TECHNOLOGY
Quanta posts April sales dip
Quanta Computer Inc (廣達), which assembles Apple Inc’s 12-inch MacBook and Apple Watch, yesterday reported 15 percent monthly decline in sales to NT$67.52 billion (US$2.19 billion) for last month. On an annual basis, Quanta’s sales dropped by 7 percent from last year’s NT$72.58 billion. The company’s consolidated revenues totaled NT$272.71 billion in the first four months of this year, down 5.45 percent from NT$288.42 billion made in last year.
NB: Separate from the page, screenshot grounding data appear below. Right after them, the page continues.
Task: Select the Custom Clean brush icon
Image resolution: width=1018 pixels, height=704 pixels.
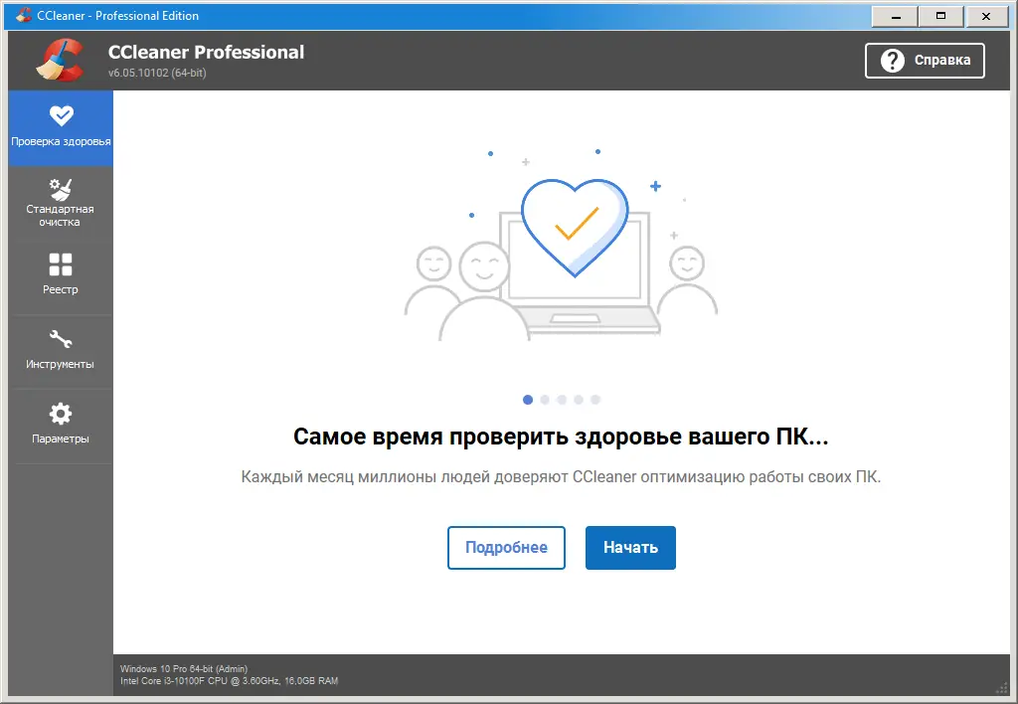Action: point(61,191)
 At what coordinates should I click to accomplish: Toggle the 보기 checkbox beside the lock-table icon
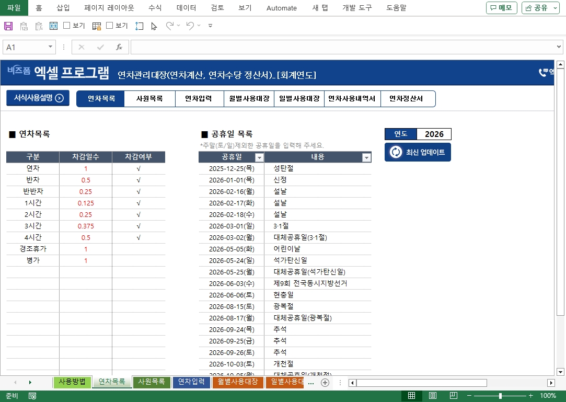click(x=110, y=26)
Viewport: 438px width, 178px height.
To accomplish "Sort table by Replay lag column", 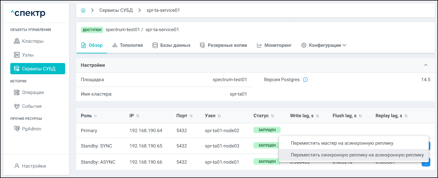I will coord(406,116).
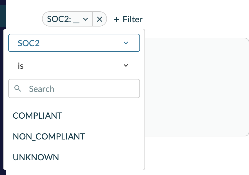Click the small chevron in SOC2 chip
The width and height of the screenshot is (249, 175).
(x=85, y=19)
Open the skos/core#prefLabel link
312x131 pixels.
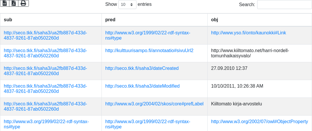point(154,104)
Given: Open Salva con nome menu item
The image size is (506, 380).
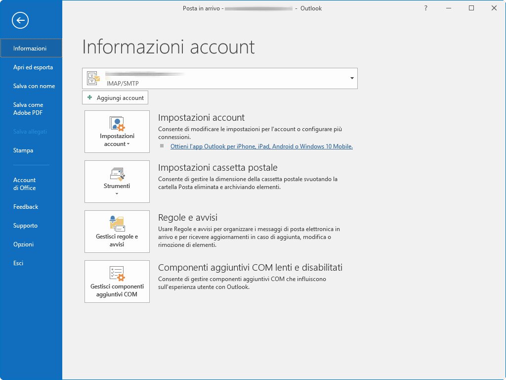Looking at the screenshot, I should point(34,86).
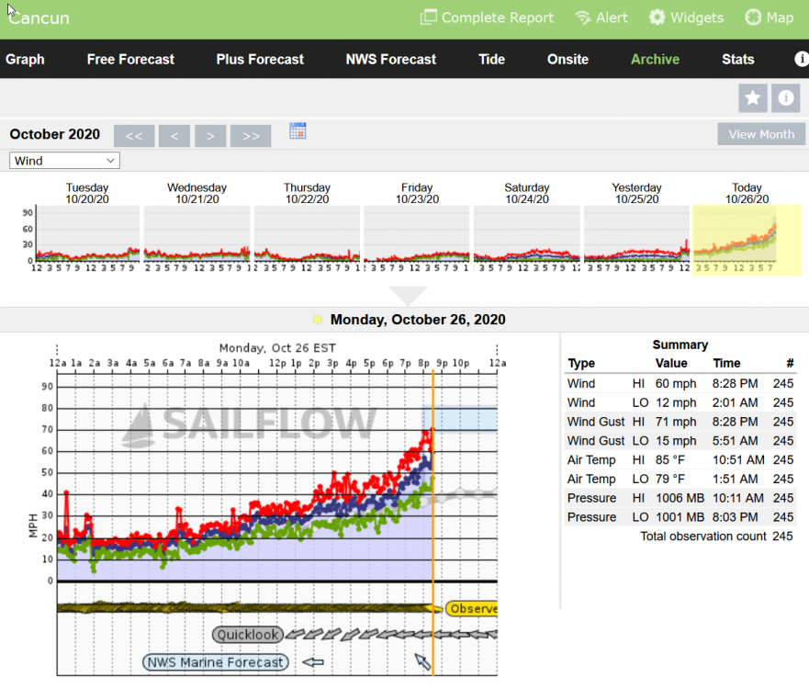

Quanta is scheduled to host a news conference on its first-quarter financial results on Thursday.
SOLAR ENERGY
Gintech posts Q1 loss
Gintech Energy Corp (昱晶), one of the nation’s biggest solar cell makers, yesterday posted a quarterly loss of NT$296 million for the first quarter of this year — its third straight — as solar prices slumped. Revenue plunged by 23.2 percent to NT$3.07 billion last quarter from the previous quarter. Gross margin was minus-2.16 percent. To improve its financial structure, Gintech’s board approved an issue of 50 million new shares to raise funds via private placements, and an issue of 130 million shares for existing shareholders, or for overseas investors in the form of global depositary receipts. The fundraising plans need shareholders’ approval, with a meeting scheduled for June 22. In a separate statement, solar cell maker Motech Industries Inc (茂迪) said its board approved a merger with Topcell Solar International Co (聯景光電) on June 1, a month early.
ELECTRONICS
DRAM revenue slides
Global DRAM revenue fell by 7.5 percent sequentially last quarter to US$12 billion, according to DRAMexchange, a division of TrendForce Corp (集邦科技). The decline in revenue is the result of an 11 percent quarterly decrease of the average DRAM contract price due to seasonally slack PC and smartphone demand. DRAM chipmakers, however, were able to keep their gross margins flat last quarter by migrating to cost-efficient technologies, DRAMexchange assistant vice president Ken Kuo (郭祚榮) said. DRAMexchange forecasts the DRAM industry will be worth US$51.2 billion this year, an annual increase of 12 percent. South Korean companies Samsung and SK Hynix respectively took 43 percent and 27 percent of the global DRAM market in the first three months of this year, the researcher said. The US-based DRAM maker Micron Technology Inc grabbed 22.5 percent, it said. Taiwan’s Nanya Technology Corp (南亞科技) seized a 3.2 percent share.
STOCKS
TAIEX closes down
The TAIEX closed lower for a fifth straight session yesterday on weakness in small and medium-cap stocks after a promising start. The market opened just under 1 percent higher as financial stocks benefited from a surge on Wall Street on Friday and an interest rate cut by the People’s Bank of China, but it fell into negative territory within 90 minutes and never recovered. The TAIEX closed down 28.28 points, or 0.29 percent, at 9,663.72 after trading between a high of 9,797.19 and a low of 9,635.88. Turnover was NT$95.76 billion. It was the index’s eighth fall in nine sessions since the TAIEX closed at a 15-year high of 9,973.12 on April 27. Taiwan Semiconductor Manufacturing Co (台積電), the most heavily weighted stock on the local market, closed 1.37 percent higher at NT$148.5, while smartphone camera lens maker Largan Precision Co (大立光) gained 1.92 percent to close at NT$3,180.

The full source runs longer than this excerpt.